I can feel a potential Christmas stocking-filler blockbuster coming on here ("Is It Just Me, Or Are Most Kids Tedious?" or perhaps "Ignore Your Creativity And Get Back To Work!") so I'll keep this brief. It is my observation that most children are born vicious dullards who, without schooling, would torment each other into an early grave. The few exceptions -- the bright, the creative, the open-minded, the talented -- quickly learn to go to ground until it's safe to come out again later in life.

Trust me, I know. As a moderately talented child, I watched in horror as less wary contemporaries had their "show-off" tendencies relentlessly hacked down to playground level, not by our wonderful and encouraging teachers but by our predatory peers, whose "creativity" expressed itself in ensuring that everyone who was not "normal" was policed into dull, watchful conformity. Few of these monsters went on to become teachers, though some do seem to have gone on to careers as stand up comedians.

So, here is my ten point path to fulfilment through creativity:

1. Stop being so dull. Take a walk on the wild side, and see whether it's for you. Ideally, why not try being gay, or left-handed? It seems to work for a lot of artists.

2. Stop worrying about what people might think about you. Instead, find out what they actually do think about you -- probably nothing -- then work ceaselessly at giving them scandalous new things to think about you. See (1).

3. Self-reinvention is the name of the game. Don't like who you are? Neither do we. Stop it. Become someone more interesting. It's easier than you think, see (2).

4. Wear an idiotic hat.

5. Follow your dream. Find out where it goes during the day. Be there waiting for it next time, introduce yourself, and buy it a drink.

6. Think outside the box. Think inside the box. Think round the back of the box. Imagine you are a box. Make a box, and put it inside a box. Learn to box on Boxing Day. When the word "box" finally becomes absurd through repetition, you will have escaped the prison-house of language, and will briefly be outside the word "box", if not the actual box. Does that feel good, or bad?

7. Steal other people's work and ideas shamelessly. Try them on for size. Art is a charity shop.

8. Remember that it is easier to buy a book about creativity, and fund someone else's lifestyle, than it is to read that book. And it is easier to read about writing, than actually to write oneself. A writer is a person who writes. But preferably not a book about how to write.

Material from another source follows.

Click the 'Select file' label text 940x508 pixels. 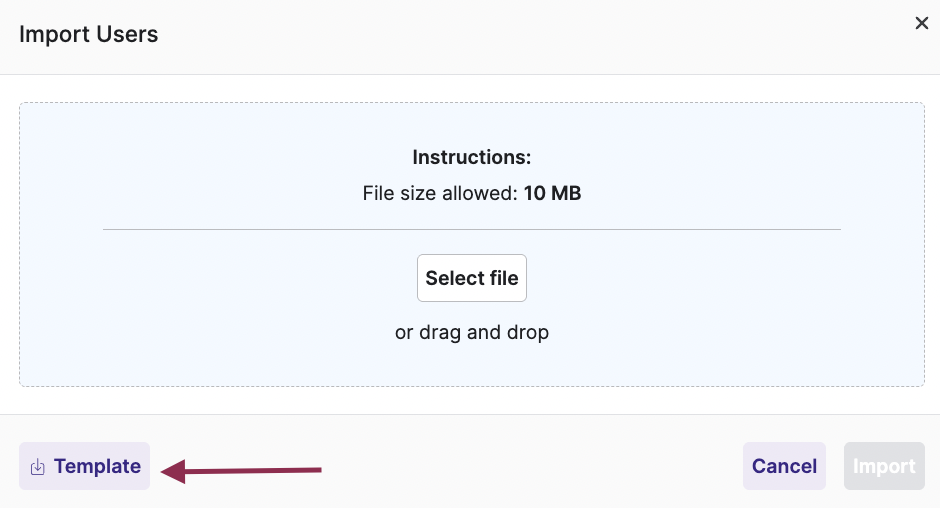(472, 278)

9. Be positive. Work hard. Stick at it. Work 9 to 5, every weekday. Bring as much of yourself to it as you can. Society depends on your contribution: be proud of that. This is your proper job I'm talking about, dreamer, not some idle fantasy of becoming an artist.

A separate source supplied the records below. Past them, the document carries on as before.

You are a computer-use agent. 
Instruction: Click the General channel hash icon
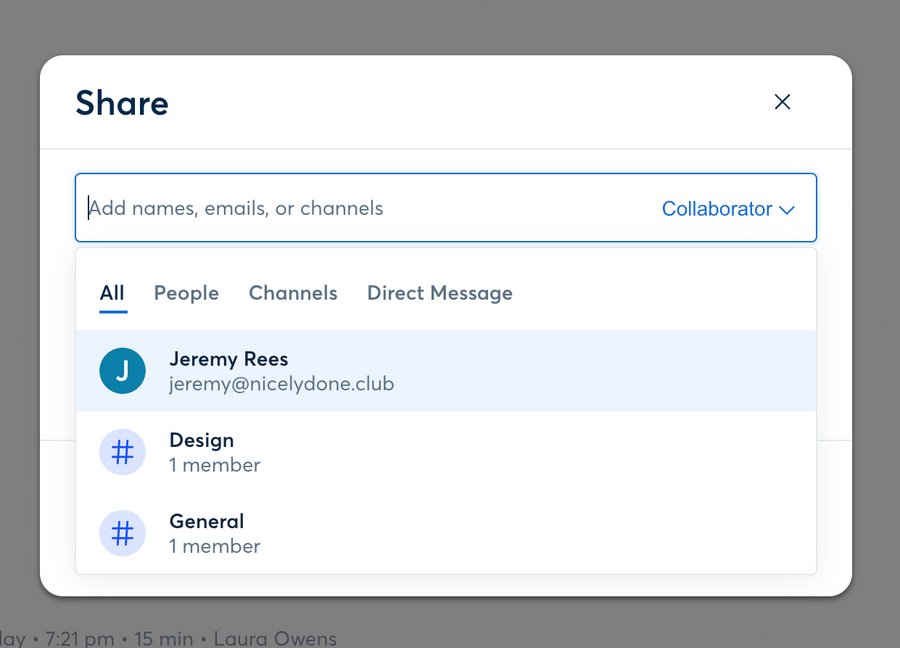(x=122, y=533)
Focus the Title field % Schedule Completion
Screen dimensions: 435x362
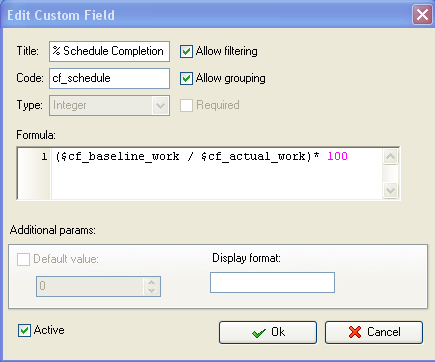109,51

10. Be nice to your kids, and give them plenty of paints, pencils and paper. Be unstinting in your praise and encouragement of their efforts, no matter how dull. Then, just maybe, they'll stop bullying that funny little kid who is so good at drawing, and realise just how freakin' awesome he or she really is. And, one day, maybe they'll even buy one of his pictures to hang on their wall!